┏━━

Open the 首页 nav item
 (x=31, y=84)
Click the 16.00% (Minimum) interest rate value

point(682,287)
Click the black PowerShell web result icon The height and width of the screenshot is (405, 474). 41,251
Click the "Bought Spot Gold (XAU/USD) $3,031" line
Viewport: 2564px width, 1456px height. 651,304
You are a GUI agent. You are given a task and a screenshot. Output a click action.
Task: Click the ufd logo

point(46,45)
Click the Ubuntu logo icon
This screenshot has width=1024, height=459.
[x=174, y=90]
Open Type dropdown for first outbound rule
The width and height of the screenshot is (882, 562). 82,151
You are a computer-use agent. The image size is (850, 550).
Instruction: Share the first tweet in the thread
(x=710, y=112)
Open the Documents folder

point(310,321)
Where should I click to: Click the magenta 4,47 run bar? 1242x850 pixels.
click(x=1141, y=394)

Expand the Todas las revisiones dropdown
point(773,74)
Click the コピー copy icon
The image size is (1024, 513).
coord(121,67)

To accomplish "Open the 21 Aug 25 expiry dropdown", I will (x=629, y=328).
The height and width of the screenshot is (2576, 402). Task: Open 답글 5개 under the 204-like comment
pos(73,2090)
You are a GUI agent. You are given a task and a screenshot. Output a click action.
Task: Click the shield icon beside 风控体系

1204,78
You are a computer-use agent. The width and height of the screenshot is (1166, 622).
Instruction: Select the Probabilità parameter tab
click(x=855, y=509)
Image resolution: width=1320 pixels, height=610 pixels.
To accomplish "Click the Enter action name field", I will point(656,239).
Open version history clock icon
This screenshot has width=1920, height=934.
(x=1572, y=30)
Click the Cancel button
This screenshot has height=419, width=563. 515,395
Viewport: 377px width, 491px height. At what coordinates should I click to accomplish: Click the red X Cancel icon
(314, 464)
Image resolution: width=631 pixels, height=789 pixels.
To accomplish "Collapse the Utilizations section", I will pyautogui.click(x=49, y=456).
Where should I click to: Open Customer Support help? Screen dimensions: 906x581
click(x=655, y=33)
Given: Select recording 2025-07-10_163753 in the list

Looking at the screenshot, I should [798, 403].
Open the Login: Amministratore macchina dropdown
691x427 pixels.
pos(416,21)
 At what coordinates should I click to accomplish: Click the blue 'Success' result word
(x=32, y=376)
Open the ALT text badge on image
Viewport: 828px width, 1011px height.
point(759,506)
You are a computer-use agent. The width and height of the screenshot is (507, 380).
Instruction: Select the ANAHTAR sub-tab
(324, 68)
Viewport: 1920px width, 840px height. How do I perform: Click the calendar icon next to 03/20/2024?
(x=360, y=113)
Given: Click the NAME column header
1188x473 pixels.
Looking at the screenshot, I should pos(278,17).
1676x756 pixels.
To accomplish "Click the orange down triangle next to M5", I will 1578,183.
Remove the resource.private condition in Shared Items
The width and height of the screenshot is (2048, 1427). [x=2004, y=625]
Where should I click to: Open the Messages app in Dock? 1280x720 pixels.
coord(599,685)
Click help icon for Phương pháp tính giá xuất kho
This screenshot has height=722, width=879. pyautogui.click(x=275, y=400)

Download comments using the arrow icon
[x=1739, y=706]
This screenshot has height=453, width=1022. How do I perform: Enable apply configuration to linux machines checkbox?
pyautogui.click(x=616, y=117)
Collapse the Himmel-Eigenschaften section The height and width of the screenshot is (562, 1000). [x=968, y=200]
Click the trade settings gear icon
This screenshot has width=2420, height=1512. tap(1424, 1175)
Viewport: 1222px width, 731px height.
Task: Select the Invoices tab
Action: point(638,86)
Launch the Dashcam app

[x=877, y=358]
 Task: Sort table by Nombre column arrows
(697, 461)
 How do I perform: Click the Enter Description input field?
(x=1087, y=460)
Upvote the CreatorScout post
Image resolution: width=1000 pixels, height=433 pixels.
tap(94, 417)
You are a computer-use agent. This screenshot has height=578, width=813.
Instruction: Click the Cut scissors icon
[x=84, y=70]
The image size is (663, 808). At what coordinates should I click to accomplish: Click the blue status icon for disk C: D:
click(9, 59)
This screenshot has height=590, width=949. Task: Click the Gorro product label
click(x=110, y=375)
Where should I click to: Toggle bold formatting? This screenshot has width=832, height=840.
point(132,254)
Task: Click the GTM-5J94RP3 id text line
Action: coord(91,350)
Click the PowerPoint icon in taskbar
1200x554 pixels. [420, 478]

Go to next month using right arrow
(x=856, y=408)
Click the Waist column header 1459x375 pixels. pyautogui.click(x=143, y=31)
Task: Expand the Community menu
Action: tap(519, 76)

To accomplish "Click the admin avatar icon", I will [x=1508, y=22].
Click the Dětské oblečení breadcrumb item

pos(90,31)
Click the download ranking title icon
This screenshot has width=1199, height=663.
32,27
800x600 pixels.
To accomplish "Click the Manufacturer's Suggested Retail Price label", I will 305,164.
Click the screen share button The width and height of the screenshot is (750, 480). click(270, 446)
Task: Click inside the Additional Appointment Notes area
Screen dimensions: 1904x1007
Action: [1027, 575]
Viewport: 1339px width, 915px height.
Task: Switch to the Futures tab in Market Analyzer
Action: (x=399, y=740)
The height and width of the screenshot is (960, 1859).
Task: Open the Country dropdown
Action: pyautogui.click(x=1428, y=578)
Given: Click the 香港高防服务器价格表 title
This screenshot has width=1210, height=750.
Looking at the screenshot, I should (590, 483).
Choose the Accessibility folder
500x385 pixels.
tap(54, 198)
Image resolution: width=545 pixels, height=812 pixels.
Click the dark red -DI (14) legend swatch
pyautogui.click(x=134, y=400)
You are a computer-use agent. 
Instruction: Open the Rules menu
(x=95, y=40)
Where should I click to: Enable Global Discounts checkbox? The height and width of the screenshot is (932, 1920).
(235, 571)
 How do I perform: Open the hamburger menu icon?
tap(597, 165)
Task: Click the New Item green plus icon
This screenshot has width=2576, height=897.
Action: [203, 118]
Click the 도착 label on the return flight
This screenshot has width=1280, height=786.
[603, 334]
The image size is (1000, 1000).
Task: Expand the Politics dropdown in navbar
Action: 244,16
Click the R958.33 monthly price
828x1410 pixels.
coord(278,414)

┗━━

Retype the lines starting at the one containing "Click the Dětské oblečení breadcrumb item" and ending at the one containing "Click the screen", both included.

Click the Dětské oblečení breadcrumb item

pos(90,31)
Click the download ranking title icon
This screenshot has width=1199, height=663.
32,27
800x600 pixels.
To accomplish "Click the Manufacturer's Suggested Retail Price label", I will 305,164.
Click the screen share button The width and height of the screenshot is (750, 480). click(270, 446)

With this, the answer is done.